▶ _Task goal_
Reproduce exactly the lines from the one containing "1080x806 pixels." through the last line of the records below, both included. Leave out any pictures.
------------------------------------------------------------------------
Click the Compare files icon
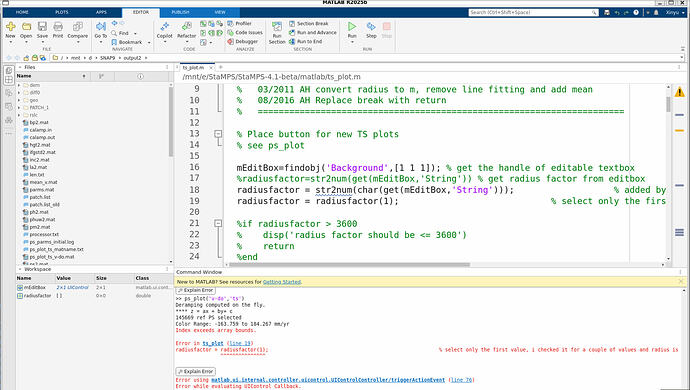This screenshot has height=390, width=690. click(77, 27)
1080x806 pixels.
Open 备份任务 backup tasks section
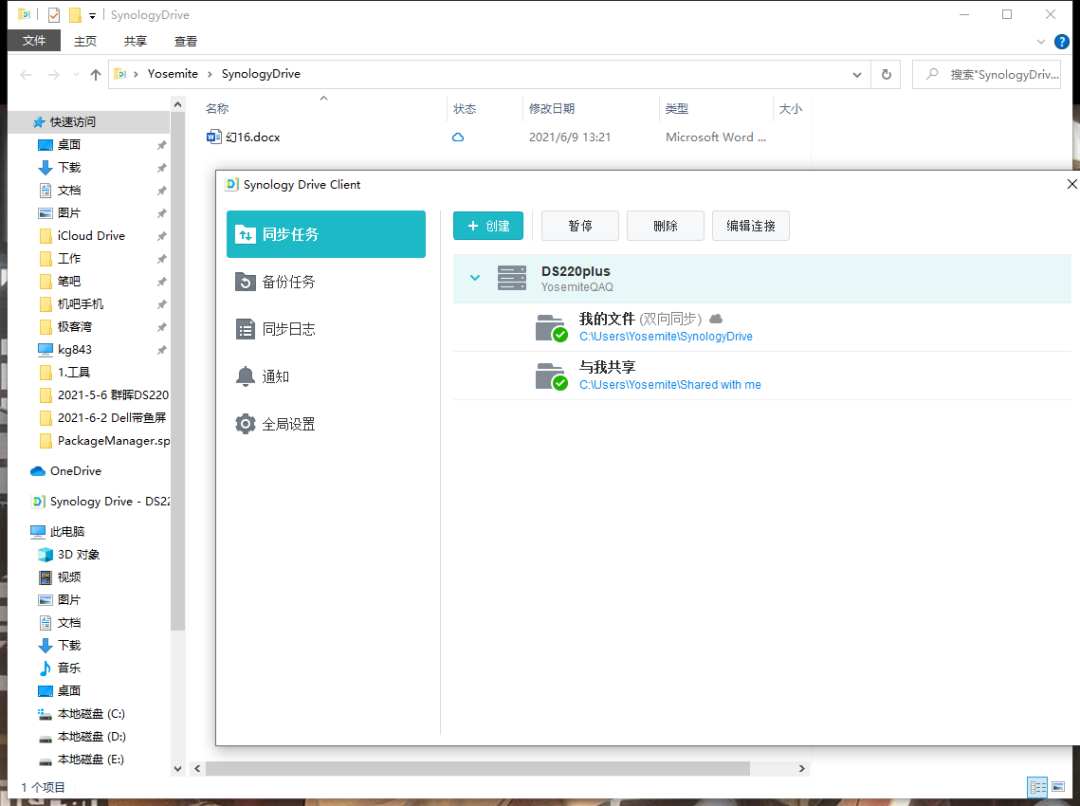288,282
------------------------------------------------------------------------
▶ _Answer for the task_
1080x806 pixels.
Open 备份任务 backup tasks section
288,282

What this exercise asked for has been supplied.